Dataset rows
[BEGIN]

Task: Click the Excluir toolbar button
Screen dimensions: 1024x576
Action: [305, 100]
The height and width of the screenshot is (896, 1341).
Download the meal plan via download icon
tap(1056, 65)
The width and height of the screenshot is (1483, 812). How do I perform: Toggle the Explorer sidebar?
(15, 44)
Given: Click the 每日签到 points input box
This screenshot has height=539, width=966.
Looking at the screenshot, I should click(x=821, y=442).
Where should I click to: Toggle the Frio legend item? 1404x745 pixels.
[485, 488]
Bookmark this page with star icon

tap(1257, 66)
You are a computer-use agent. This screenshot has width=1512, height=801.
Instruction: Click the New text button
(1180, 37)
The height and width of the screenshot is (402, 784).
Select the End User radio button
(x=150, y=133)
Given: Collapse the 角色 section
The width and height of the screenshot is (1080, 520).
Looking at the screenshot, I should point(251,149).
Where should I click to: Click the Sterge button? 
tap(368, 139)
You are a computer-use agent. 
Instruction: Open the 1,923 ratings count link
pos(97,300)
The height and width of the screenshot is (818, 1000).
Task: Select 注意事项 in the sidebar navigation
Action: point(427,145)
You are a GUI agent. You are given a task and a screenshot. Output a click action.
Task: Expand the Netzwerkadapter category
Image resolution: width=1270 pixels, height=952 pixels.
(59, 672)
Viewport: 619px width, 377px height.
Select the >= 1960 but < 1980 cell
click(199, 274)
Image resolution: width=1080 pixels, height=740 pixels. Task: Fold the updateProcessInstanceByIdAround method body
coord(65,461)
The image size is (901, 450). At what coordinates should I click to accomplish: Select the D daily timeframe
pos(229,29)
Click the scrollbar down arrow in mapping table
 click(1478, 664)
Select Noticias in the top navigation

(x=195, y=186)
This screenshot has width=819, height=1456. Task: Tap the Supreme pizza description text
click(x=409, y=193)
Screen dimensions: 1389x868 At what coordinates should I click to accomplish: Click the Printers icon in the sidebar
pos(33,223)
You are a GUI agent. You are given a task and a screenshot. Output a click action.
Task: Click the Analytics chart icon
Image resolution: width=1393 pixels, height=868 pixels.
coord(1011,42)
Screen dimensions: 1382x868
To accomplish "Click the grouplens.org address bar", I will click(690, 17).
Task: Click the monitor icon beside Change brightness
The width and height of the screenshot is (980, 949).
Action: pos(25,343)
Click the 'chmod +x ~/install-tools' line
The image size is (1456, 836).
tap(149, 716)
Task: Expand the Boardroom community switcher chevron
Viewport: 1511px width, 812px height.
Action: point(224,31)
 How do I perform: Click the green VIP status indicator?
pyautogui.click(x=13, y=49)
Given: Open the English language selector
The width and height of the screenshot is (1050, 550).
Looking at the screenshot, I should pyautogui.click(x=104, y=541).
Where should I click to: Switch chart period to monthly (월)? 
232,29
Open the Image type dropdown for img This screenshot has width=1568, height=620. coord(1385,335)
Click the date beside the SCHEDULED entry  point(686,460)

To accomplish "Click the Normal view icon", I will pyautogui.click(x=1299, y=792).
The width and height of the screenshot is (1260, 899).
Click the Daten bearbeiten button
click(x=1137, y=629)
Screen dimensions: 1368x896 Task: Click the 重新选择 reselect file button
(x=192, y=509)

[END]

Could you reproduce all of the entries above verbatim, line for line?

Task: Click the Excluir toolbar button
Screen dimensions: 1024x576
Action: [305, 100]
The height and width of the screenshot is (896, 1341).
Download the meal plan via download icon
tap(1056, 65)
The width and height of the screenshot is (1483, 812). How do I perform: Toggle the Explorer sidebar?
(15, 44)
Given: Click the 每日签到 points input box
This screenshot has height=539, width=966.
Looking at the screenshot, I should click(x=821, y=442).
Where should I click to: Toggle the Frio legend item? 1404x745 pixels.
[485, 488]
Bookmark this page with star icon

tap(1257, 66)
You are a computer-use agent. This screenshot has width=1512, height=801.
Instruction: Click the New text button
(1180, 37)
The height and width of the screenshot is (402, 784).
Select the End User radio button
(x=150, y=133)
Given: Collapse the 角色 section
The width and height of the screenshot is (1080, 520).
Looking at the screenshot, I should point(251,149).
Where should I click to: Click the Sterge button? 
tap(368, 139)
You are a computer-use agent. 
Instruction: Open the 1,923 ratings count link
pos(97,300)
The height and width of the screenshot is (818, 1000).
Task: Select 注意事项 in the sidebar navigation
Action: point(427,145)
You are a GUI agent. You are given a task and a screenshot. Output a click action.
Task: Expand the Netzwerkadapter category
Image resolution: width=1270 pixels, height=952 pixels.
(59, 672)
Viewport: 619px width, 377px height.
Select the >= 1960 but < 1980 cell
click(199, 274)
Image resolution: width=1080 pixels, height=740 pixels. Task: Fold the updateProcessInstanceByIdAround method body
coord(65,461)
The image size is (901, 450). At what coordinates should I click to accomplish: Select the D daily timeframe
pos(229,29)
Click the scrollbar down arrow in mapping table
 click(1478, 664)
Select Noticias in the top navigation

(x=195, y=186)
This screenshot has width=819, height=1456. Task: Tap the Supreme pizza description text
click(x=409, y=193)
Screen dimensions: 1389x868 At what coordinates should I click to accomplish: Click the Printers icon in the sidebar
pos(33,223)
You are a GUI agent. You are given a task and a screenshot. Output a click action.
Task: Click the Analytics chart icon
Image resolution: width=1393 pixels, height=868 pixels.
coord(1011,42)
Screen dimensions: 1382x868
To accomplish "Click the grouplens.org address bar", I will click(690, 17).
Task: Click the monitor icon beside Change brightness
The width and height of the screenshot is (980, 949).
Action: pos(25,343)
Click the 'chmod +x ~/install-tools' line
The image size is (1456, 836).
tap(149, 716)
Task: Expand the Boardroom community switcher chevron
Viewport: 1511px width, 812px height.
Action: point(224,31)
 How do I perform: Click the green VIP status indicator?
pyautogui.click(x=13, y=49)
Given: Open the English language selector
The width and height of the screenshot is (1050, 550).
Looking at the screenshot, I should pyautogui.click(x=104, y=541).
Where should I click to: Switch chart period to monthly (월)? 
232,29
Open the Image type dropdown for img This screenshot has width=1568, height=620. coord(1385,335)
Click the date beside the SCHEDULED entry  point(686,460)

To accomplish "Click the Normal view icon", I will pyautogui.click(x=1299, y=792).
The width and height of the screenshot is (1260, 899).
Click the Daten bearbeiten button
click(x=1137, y=629)
Screen dimensions: 1368x896 Task: Click the 重新选择 reselect file button
(x=192, y=509)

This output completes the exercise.